## START
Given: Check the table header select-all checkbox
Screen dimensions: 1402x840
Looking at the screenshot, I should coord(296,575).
## END
## START
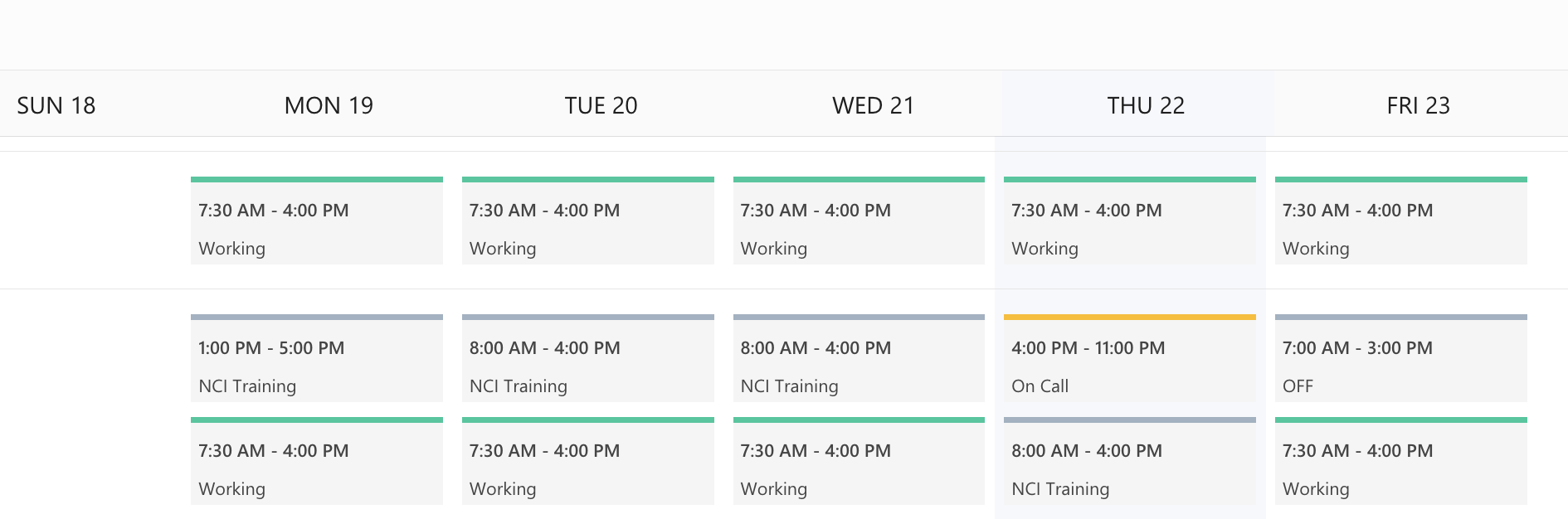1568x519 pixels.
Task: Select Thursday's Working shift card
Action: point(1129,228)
## END
## START
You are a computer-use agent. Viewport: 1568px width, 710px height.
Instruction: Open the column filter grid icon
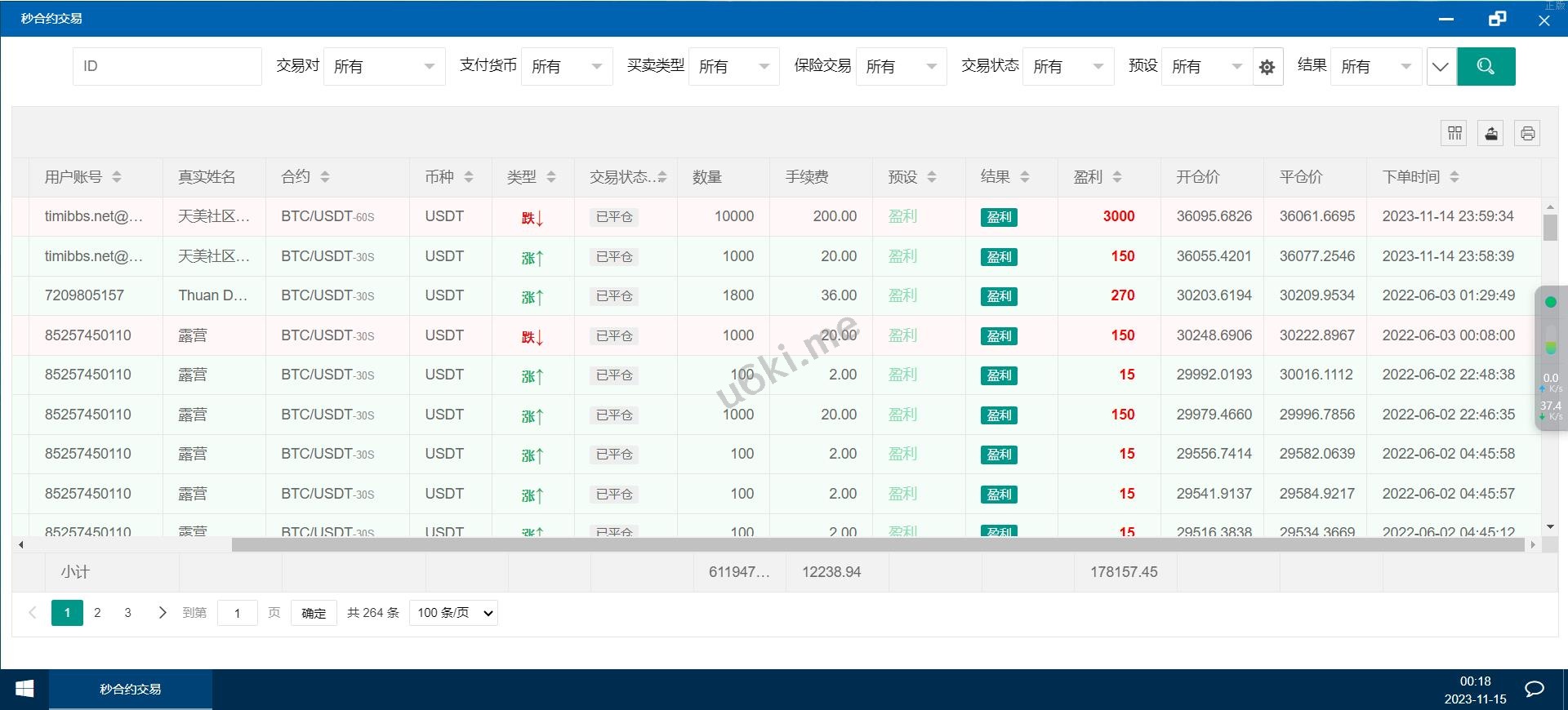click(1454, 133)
## END
Problem: Convert the material into a numbered list, leaving out blank lines and the pictures. Begin at the line that contains "You are a computer-use" and stop after the line that contains "click(1454, 133)".

Answer:
1. You are a computer-use agent. Viewport: 1568px width, 710px height.
2. Instruction: Open the column filter grid icon
3. click(1454, 133)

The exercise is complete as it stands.